═══ DATA FOR THIS TASK

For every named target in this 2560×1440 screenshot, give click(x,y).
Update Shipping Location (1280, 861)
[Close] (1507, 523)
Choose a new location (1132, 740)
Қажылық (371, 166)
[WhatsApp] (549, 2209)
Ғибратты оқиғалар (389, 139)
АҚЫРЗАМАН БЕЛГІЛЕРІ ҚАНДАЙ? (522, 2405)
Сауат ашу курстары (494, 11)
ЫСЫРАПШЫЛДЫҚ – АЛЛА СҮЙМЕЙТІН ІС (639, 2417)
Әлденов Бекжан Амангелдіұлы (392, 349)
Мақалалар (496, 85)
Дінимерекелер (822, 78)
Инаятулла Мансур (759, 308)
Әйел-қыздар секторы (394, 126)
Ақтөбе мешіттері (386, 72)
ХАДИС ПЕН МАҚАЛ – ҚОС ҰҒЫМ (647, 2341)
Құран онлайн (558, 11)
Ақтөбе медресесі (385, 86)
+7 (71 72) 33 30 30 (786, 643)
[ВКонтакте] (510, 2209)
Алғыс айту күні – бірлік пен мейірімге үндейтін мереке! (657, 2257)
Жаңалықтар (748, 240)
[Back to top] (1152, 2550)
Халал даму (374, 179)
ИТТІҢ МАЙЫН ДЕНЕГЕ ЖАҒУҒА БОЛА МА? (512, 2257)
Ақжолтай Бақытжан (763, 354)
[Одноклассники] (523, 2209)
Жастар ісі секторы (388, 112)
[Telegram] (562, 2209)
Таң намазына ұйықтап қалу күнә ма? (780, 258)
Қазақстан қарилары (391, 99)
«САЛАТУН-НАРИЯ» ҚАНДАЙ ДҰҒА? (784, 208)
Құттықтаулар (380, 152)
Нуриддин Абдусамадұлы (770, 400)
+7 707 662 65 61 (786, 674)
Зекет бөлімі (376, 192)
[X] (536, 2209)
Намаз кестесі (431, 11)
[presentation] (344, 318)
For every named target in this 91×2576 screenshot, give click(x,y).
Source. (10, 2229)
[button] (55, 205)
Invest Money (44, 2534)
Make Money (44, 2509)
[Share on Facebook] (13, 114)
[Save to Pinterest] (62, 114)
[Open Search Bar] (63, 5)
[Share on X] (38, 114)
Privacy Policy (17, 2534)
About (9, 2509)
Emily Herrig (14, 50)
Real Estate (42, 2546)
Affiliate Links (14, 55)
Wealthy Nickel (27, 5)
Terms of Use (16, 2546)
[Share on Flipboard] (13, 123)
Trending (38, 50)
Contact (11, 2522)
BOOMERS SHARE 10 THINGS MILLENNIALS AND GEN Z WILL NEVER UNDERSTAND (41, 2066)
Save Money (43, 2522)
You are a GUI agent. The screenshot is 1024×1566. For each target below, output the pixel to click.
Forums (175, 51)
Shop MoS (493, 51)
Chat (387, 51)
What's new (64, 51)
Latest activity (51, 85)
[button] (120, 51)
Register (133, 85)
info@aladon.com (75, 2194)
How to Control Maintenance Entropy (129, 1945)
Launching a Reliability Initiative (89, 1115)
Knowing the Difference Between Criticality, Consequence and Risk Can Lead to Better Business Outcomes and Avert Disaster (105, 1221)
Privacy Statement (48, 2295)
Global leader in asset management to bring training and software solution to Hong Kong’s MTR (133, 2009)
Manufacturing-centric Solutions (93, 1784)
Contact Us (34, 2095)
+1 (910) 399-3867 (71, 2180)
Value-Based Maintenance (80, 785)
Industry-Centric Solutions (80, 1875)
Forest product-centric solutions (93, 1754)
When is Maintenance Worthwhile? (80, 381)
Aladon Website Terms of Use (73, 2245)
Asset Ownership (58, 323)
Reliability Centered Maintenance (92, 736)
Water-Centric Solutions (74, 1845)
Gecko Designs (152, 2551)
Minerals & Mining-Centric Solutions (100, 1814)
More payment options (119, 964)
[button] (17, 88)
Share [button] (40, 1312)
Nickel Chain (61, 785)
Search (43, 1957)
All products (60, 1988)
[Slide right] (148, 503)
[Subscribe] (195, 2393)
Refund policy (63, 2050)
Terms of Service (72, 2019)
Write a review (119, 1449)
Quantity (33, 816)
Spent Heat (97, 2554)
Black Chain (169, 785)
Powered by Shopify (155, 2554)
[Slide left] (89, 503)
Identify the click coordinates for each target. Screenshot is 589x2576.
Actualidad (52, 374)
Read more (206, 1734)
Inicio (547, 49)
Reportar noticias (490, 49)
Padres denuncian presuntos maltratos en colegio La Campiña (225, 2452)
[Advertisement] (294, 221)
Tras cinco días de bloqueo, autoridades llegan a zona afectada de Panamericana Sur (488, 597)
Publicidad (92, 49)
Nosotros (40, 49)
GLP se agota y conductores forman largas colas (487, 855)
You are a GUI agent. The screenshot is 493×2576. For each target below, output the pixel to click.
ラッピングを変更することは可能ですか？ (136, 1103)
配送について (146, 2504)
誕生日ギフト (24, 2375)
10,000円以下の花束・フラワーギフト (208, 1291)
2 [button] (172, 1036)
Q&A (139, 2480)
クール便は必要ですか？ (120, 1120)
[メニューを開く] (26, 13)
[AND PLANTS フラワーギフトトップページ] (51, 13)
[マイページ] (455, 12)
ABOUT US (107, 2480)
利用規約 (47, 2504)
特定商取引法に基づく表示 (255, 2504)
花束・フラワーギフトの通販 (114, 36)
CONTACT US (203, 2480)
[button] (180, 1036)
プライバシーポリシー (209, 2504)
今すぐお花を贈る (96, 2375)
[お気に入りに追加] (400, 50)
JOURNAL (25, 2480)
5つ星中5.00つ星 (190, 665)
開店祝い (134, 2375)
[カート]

══════

◆ EXERCISE ◆
Using the data above, restate every record word for word.

◆ SOLUTION ◆
For every named target in this 2560×1440 screenshot, give click(x,y).
Update Shipping Location (1280, 861)
[Close] (1507, 523)
Choose a new location (1132, 740)
Қажылық (371, 166)
[WhatsApp] (549, 2209)
Ғибратты оқиғалар (389, 139)
АҚЫРЗАМАН БЕЛГІЛЕРІ ҚАНДАЙ? (522, 2405)
Сауат ашу курстары (494, 11)
ЫСЫРАПШЫЛДЫҚ – АЛЛА СҮЙМЕЙТІН ІС (639, 2417)
Әлденов Бекжан Амангелдіұлы (392, 349)
Мақалалар (496, 85)
Дінимерекелер (822, 78)
Инаятулла Мансур (759, 308)
Әйел-қыздар секторы (394, 126)
Ақтөбе мешіттері (386, 72)
ХАДИС ПЕН МАҚАЛ – ҚОС ҰҒЫМ (647, 2341)
Құран онлайн (558, 11)
Ақтөбе медресесі (385, 86)
+7 (71 72) 33 30 30 (786, 643)
[ВКонтакте] (510, 2209)
Алғыс айту күні – бірлік пен мейірімге үндейтін мереке! (657, 2257)
Жаңалықтар (748, 240)
[Back to top] (1152, 2550)
Халал даму (374, 179)
ИТТІҢ МАЙЫН ДЕНЕГЕ ЖАҒУҒА БОЛА МА? (512, 2257)
Ақжолтай Бақытжан (763, 354)
[Одноклассники] (523, 2209)
Жастар ісі секторы (388, 112)
[Telegram] (562, 2209)
Таң намазына ұйықтап қалу күнә ма? (780, 258)
Қазақстан қарилары (391, 99)
«САЛАТУН-НАРИЯ» ҚАНДАЙ ДҰҒА? (784, 208)
Құттықтаулар (380, 152)
Нуриддин Абдусамадұлы (770, 400)
+7 707 662 65 61 (786, 674)
Зекет бөлімі (376, 192)
[X] (536, 2209)
Намаз кестесі (431, 11)
[presentation] (344, 318)
For every named target in this 91×2576 screenshot, give click(x,y).
Source. (10, 2229)
[button] (55, 205)
Invest Money (44, 2534)
Make Money (44, 2509)
[Share on Facebook] (13, 114)
[Save to Pinterest] (62, 114)
[Open Search Bar] (63, 5)
[Share on X] (38, 114)
Privacy Policy (17, 2534)
About (9, 2509)
Emily Herrig (14, 50)
Real Estate (42, 2546)
Affiliate Links (14, 55)
Wealthy Nickel (27, 5)
Terms of Use (16, 2546)
[Share on Flipboard] (13, 123)
Trending (38, 50)
Contact (11, 2522)
BOOMERS SHARE 10 THINGS MILLENNIALS AND GEN Z WILL NEVER UNDERSTAND (41, 2066)
Save Money (43, 2522)
You are a GUI agent. The screenshot is 1024×1566. For each target below, output the pixel to click.
Forums (175, 51)
Shop MoS (493, 51)
Chat (387, 51)
What's new (64, 51)
Latest activity (51, 85)
[button] (120, 51)
Register (133, 85)
info@aladon.com (75, 2194)
How to Control Maintenance Entropy (129, 1945)
Launching a Reliability Initiative (89, 1115)
Knowing the Difference Between Criticality, Consequence and Risk Can Lead to Better Business Outcomes and Avert Disaster (105, 1221)
Privacy Statement (48, 2295)
Global leader in asset management to bring training and software solution to Hong Kong’s MTR (133, 2009)
Manufacturing-centric Solutions (93, 1784)
Contact Us (34, 2095)
+1 (910) 399-3867 (71, 2180)
Value-Based Maintenance (80, 785)
Industry-Centric Solutions (80, 1875)
Forest product-centric solutions (93, 1754)
When is Maintenance Worthwhile? (80, 381)
Aladon Website Terms of Use (73, 2245)
Asset Ownership (58, 323)
Reliability Centered Maintenance (92, 736)
Water-Centric Solutions (74, 1845)
Gecko Designs (152, 2551)
Minerals & Mining-Centric Solutions (100, 1814)
More payment options (119, 964)
[button] (17, 88)
Share [button] (40, 1312)
Nickel Chain (61, 785)
Search (43, 1957)
All products (60, 1988)
[Slide right] (148, 503)
[Subscribe] (195, 2393)
Refund policy (63, 2050)
Terms of Service (72, 2019)
Write a review (119, 1449)
Quantity (33, 816)
Spent Heat (97, 2554)
Black Chain (169, 785)
Powered by Shopify (155, 2554)
[Slide left] (89, 503)
Identify the click coordinates for each target. Screenshot is 589x2576.
Actualidad (52, 374)
Read more (206, 1734)
Inicio (547, 49)
Reportar noticias (490, 49)
Padres denuncian presuntos maltratos en colegio La Campiña (225, 2452)
[Advertisement] (294, 221)
Tras cinco días de bloqueo, autoridades llegan a zona afectada de Panamericana Sur (488, 597)
Publicidad (92, 49)
Nosotros (40, 49)
GLP se agota y conductores forman largas colas (487, 855)
You are a GUI agent. The screenshot is 493×2576. For each target below, output the pixel to click.
ラッピングを変更することは可能ですか？ (136, 1103)
配送について (146, 2504)
誕生日ギフト (24, 2375)
10,000円以下の花束・フラワーギフト (208, 1291)
2 [button] (172, 1036)
Q&A (139, 2480)
クール便は必要ですか？ (120, 1120)
[メニューを開く] (26, 13)
[AND PLANTS フラワーギフトトップページ] (51, 13)
[マイページ] (455, 12)
ABOUT US (107, 2480)
利用規約 (47, 2504)
特定商取引法に基づく表示 (255, 2504)
花束・フラワーギフトの通販 (114, 36)
CONTACT US (203, 2480)
[button] (180, 1036)
プライバシーポリシー (209, 2504)
今すぐお花を贈る (96, 2375)
[お気に入りに追加] (400, 50)
JOURNAL (25, 2480)
5つ星中5.00つ星 (190, 665)
開店祝い (134, 2375)
[カート]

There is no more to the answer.